Se for um Tintoretto, o óleo pode ter um valor incalculável. É improvável que o mosteiro o queira vender, mas podia: não há nenhuma restrição à saída da peça do território nacional. "Não está classificada, nem inventariada", confirma Manuel Bairrão Oleiro, director do Instituto dos Museus e da Conservação. com Isabel Salema
a Há 17 anos no Museu Nacional de Arte Antiga (MNAA), José Alberto Seabra não se lembra de qualquer referência à obra atribuída a Tintoretto do Mosteiro de Singeverga. "Estou vivamente interessado em ver a peça", diz o responsável pela colecção de pintura do MNAA, explicando que não é possível emitir uma opinião sem ver a pintura ao vivo. "Folgo muito por ser, ao que parece, uma descoberta importante. Confio na competência do meu colega Vítor Serrão quanto às atribuições autorais - Tintoretto e o seu filho Domenico."
A confirmar-se esta descoberta, "é um objecto de grande valia para o património nacional", disse o director do MNAA, Paulo Henriques, acrescentando que a equipa do museu "terá obviamente de ver a peça".

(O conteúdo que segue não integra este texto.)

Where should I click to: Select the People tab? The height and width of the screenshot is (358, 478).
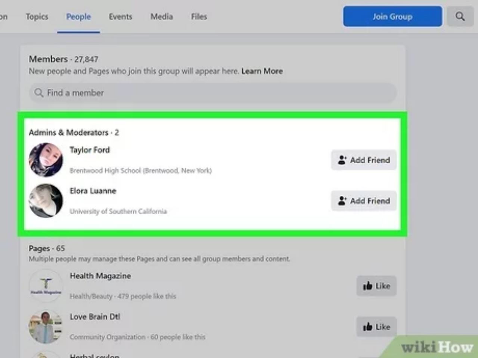coord(78,16)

Se o estudo deve começar pela análise visual da própria pintura, para a comparar com outras obras, "há toda uma panóplia de exames laboratoriais que podem ser feitos e que também são comparativos", explicou Seabra. Há a fotografia de infravermelhos, para ver o desenho subjacente à pintura - o chamado "desenho preparatório "feito pelo pintor. Há também os raios X, para ter uma noção da técnica pictórica e o estado de conservação da obra: "Podemos ver a maneira como o pincel executa a composição. E também nos dá a cartografia das zonas que podem não ser originais, como os restauros e os repintes." Depois, há ainda as análises microquímicas, para ver a composição das camadas. Descobrir quais os pigmentos que foram usados e a forma como a tela foi preparada. "É para saber se batem certo com os pigmentos usados na época e também para comparar com as obras autógrafas que existem do pintor." Há várias obras assinadas por Tintoretto e, como lembra o conservador, muita desta informação está no Museu do Prado, que este ano organizou uma grande exposição dedicada ao artista. I.S.